Technology has hit the job-seeking process. In many companies, before a resume ever lands on your desk — or more likely in your inbox — it often goes through a scanning process. The purpose of the scan is to search the resume for specific keywords that are relevant to your job opening. Once that’s done, you have (hopefully) a set of keyword-optimized resumes in front of you that come closer to meeting your criteria. If things have worked well, you have fewer irrelevant resumes to deal with.
Now that these resumes are in front of you, what’s next? Here are some things you should continue to look for, even if you’re using the latest in ATS (applicant tracking system) software.
As a business owner or hiring manager within industries like IT, healthcare, nonprofit and government, you need to look for very specific skills and experience that other industries just don’t require.
Understanding keyword-optimized resumes and how to approach them not only helps you through the hiring process, but also makes your job easier.
And, while ATS software certainly helps, you need to know how to break down the keyword-optimized resumes once they get to you.
Are keyword-optimized resumes stuffing for stuffing’s sake?
Joann Connor, executive director of human resources at Flash Essay, says, “Resume scanning software was once a bit of an HR secret. Now, most job seekers know about it. Those who want to get an interview, but might not meet all the qualifications, will find ways to stuff keywords into their resumes and CV just to get past this initial check. Your job is to ensure that the keywords they use are actually relevant to their education and experience.”
If you notice that resumes are getting through the scanning process even when they don’t have any relevant keywords, it might not be faulty scanning software.
There’s a little “trick” that some job seekers employ. They will add keywords to the top or bottom of their resumes. Then, they will obscure them by changing the font for that text to match the background color of their resume. You don’t see the keywords, but the scanning software might. If this is happening with any frequency, check your ATS software provider. Any good package should have features that prevent this from happening.
Check the work experience section for keyword relevance
Now that you’ve identified and eliminated the less qualified candidates, it’s time to take a look at the keyword-optimized resumes that have made the cut. The keywords are there. Now, are they relevant?
Read each job entry carefully.
Do the keywords fit in naturally with the position the person had, or do they seem forced?
Another red flag is when the keyword just doesn’t match the job title or years of experience. Of course, you need to tread carefully here.
Some companies are stingy with job titles, and people who have a significant amount of experience and management responsibilities might not have a matching job title. A coordinator at one company might be an assistant at another.

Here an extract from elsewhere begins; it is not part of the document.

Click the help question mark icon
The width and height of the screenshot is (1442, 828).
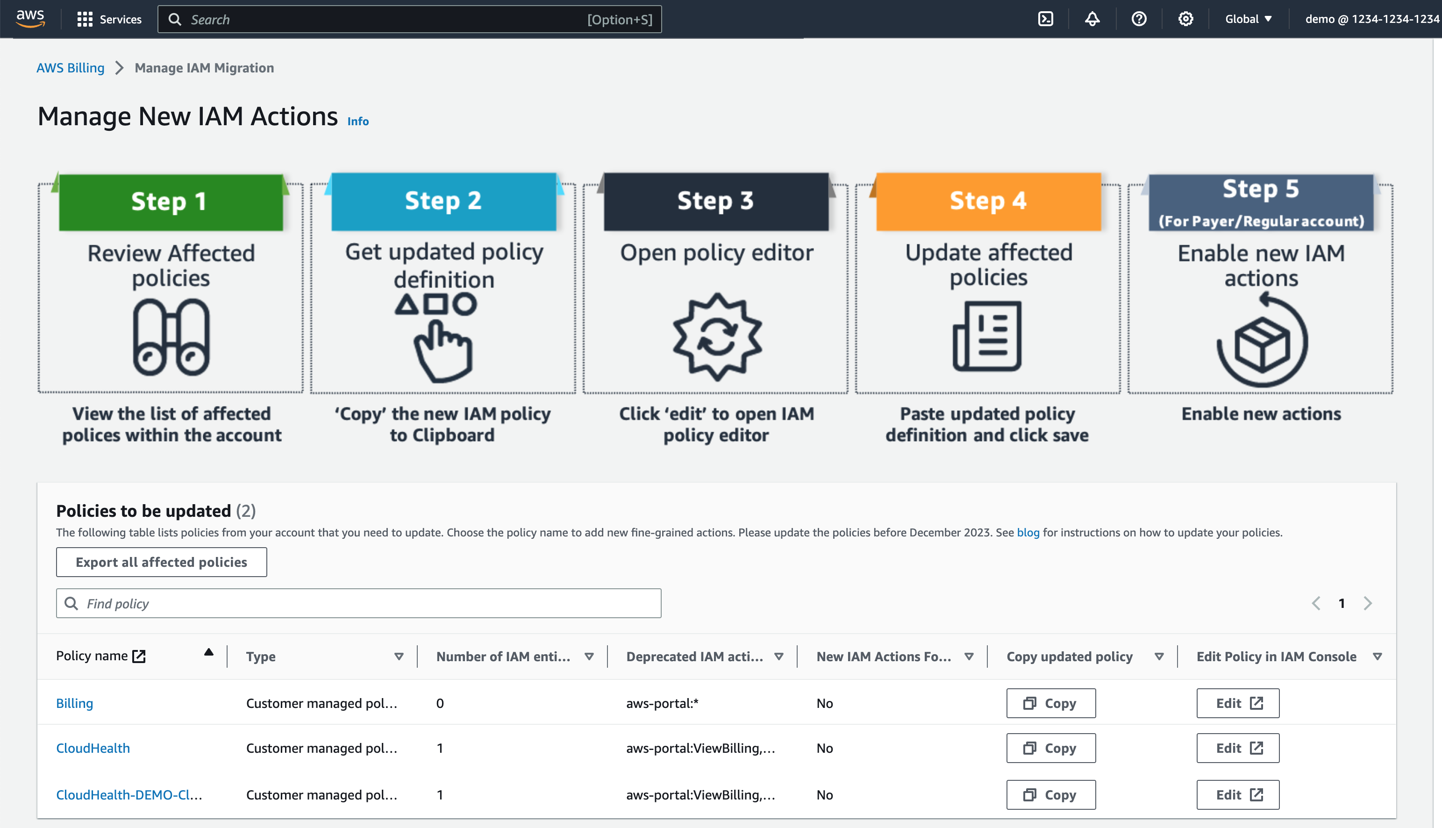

Still, keep a healthy sense of skepticism if you see keywords like “executive,” “manager” or “director” when the years of experience or the expected duties of the position just don’t match.
Match the job experience to the skills you need
As you go through the work experience section of each resume, consider the skills the applicant has — not just the keywords they have included. Derek Edwards, a CHRO at EssaySupply, says, “When it comes to work experience, words can be a bit slippery. Someone who isn’t a native English speaker might use different words to describe their experience, for example. Another might use jargon that is specific to the company they worked for.”
If your job opening requires a certain skill, be sure to keep an open mind.
The last thing you want to do is eliminate a qualified candidate from consideration, just because they articulated their experience in a way that didn’t match your expectations.
Accomplishments vs. keywords
Finally, think beyond keywords and focus on accomplishments. Trust that your ATS software did its job scanning the resume. Now, do yours.
Dump the hyperfocus on keywords. What has the applicant actually accomplished?
Has she successfully completed major projects that are relevant to your needs? Is there evidence that he knows the people you need him to know, and that he can and has executed the duties you need with great results?
The problem with technology is that it often makes us believe that we are relieved of the obligation of thought and consideration.
That’s not the case. Betty Rogers, a career specialist at Resumes Centre speaks candidly of this: “As wonderful as this technology is, there is a downside. Hiring managers risk cheating themselves out of some great candidates if they rely on ATS software too strongly.”
Moving into the interview stage
If you’re on the fence about a candidate and their chosen keywords, the best place to resolve these issues is in an interview.
Yes, interviews take time and resources, but it can be more than worthwhile if you land a quality candidate whom you would have otherwise forgotten.
Consider setting aside a couple of hours one afternoon to conduct a set of brief phone-screening interviews. You won’t need to spend more than 10 minutes with each candidate. If there are a few candidates who are “on the bubble,” a brief conversation might be all you need to move them forward or eliminate them from consideration.
Beyond keyword-optimized resumes
Keyword optimization should be only one factor in your evaluation of a resume. It has value, but there is danger in relying on it too much. Let the ATS software determine who should get past the digital screening process. Then, follow that up with your own validation processes to ensure that keywords haven’t been misused. Job seekers will (and should) create keyword-optimized resumes to their advantage.
Your job is to determine whether or not that optimization is genuine and natural.
At the end of the day, your humanity is most important. You are best qualified to determine whether or not someone is a good fit for your position and your organization. That requires your willingness to look beyond keywords, and genuinely parse out the applicant’s skills and experience.